Health Matters: Improve Your Skin and Your Confidence
If you live with a skin disease, your self-esteem is usually the first to go.
Skin diseases like psoriasis and vitiligo can affect anyone and thanks to our dry Midwest winters, many people in the Red River Valley are suffering.
Fortunately, there are a wide variety of treatments available, fixing people’s skin and their self-confidence too.
Jordana Cook loves her job.
Working as an RN at Essentia Health, she sees patients at their worst and eventually, at their best.
“So it’s fun to compare the first time I meet them and how their self-esteem is so low and they’re very embarrassed by the psoriasis that they have compared to the last treatment when I see them,” says Essentia Health RN, Jordana Cook.
Jordana helps patients suffering from skin diseases including psoriasis and vitiligo.
Psoriasis is red, itchy patches on the skin. In vitiligo, pigment is lost from areas of the skin resulting in white colored patches.
Both are common and both are treatable.
“It’s a laser using UVB rays to target the effected skin leaving the unaffected healthy tissue unaffected,” says Cook.
The Xtrac laser is used for patients suffering with psoriasis on smaller surface areas of their bodies.
But there are other options too, like a full body light booth.
“There are some people that don’t respond to it and then the dermatologist will take a deeper look and see if anything else is going on,” says Cook.
If that doesn’t work, medication is also an option.
Unfortunately, because psoriasis is an autoimmune disorder it never really goes away.
“Psoriasis can never be cured so with this device were putting them into remission,” says Cook.
But with no side effects and good results, Jordana loves that she has a helping hand in making a huge difference.
“It does affect patients greatly no matter if they have vitiligo or psoriasis so it’s just nice that we do have treatments available here at Essentia Health,” says Cook.
Since psoriasis can never be cured, when a person is treated they are essentially going into remission.
Unfortunately, remission only lasts between four to six months.
While treatments have a high success, they are not a one-time thing.

TASK A>
Answer these questions from the skin health article.
(i) Where does Jordana Cook work as an RN?
(ii) For which patients is the Xtrac laser used?
(iii) How long does remission last?
TASK B>
Decide whether each statement agrees with the skin health article. Support each yes or no with a quotation.
(i) Vitiligo shows up as red, itchy patches on the skin.
(ii) Psoriasis can be cured with treatment.
(iii) Medication is an option when other treatments fail.

SOURCE MATERIAL>
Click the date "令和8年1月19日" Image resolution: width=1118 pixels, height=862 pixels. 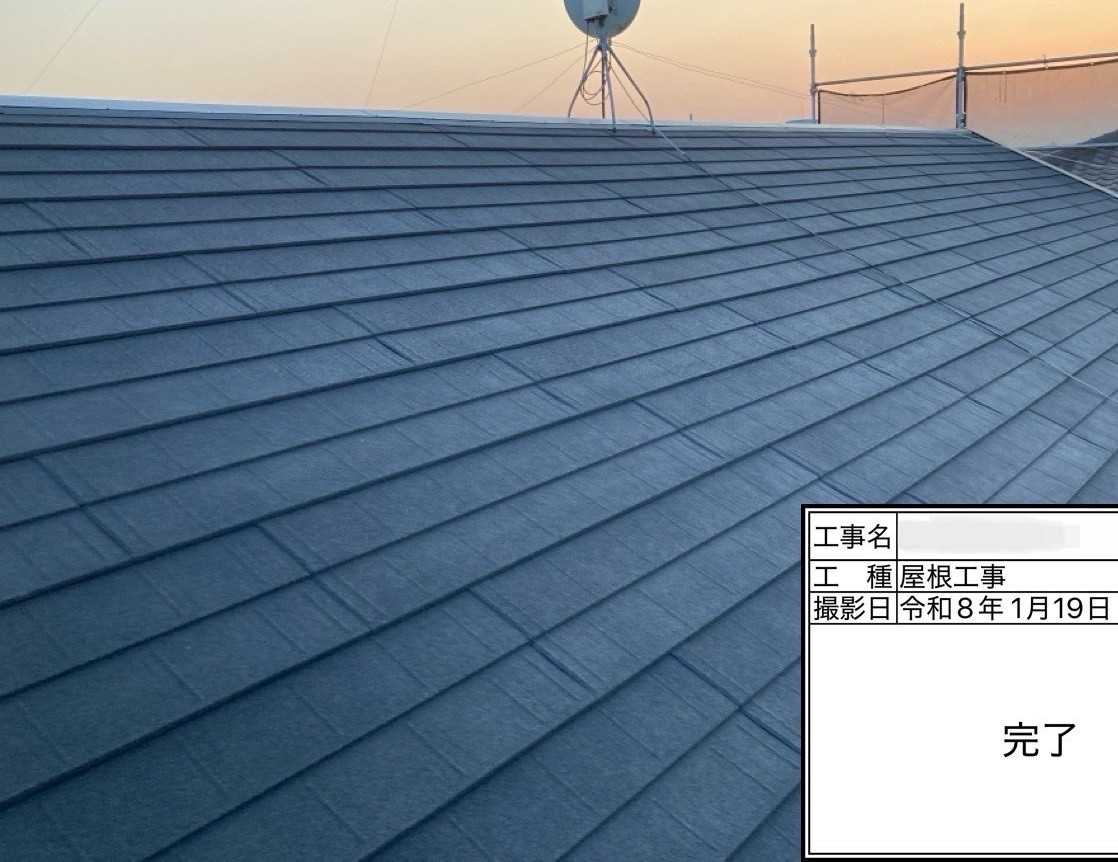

WRITTEN SOLUTION A>
(i) Essentia Health.
(ii) Patients with psoriasis on smaller surface areas of their bodies.
(iii) Between four and six months.

WRITTEN SOLUTION B>
(i) No: "In vitiligo, pigment is lost from areas of the skin resulting in white colored patches."
(ii) No: "Since psoriasis can never be cured, when a person is treated they are essentially going into remission."
(iii) Yes: "If that doesn’t work, medication is also an option."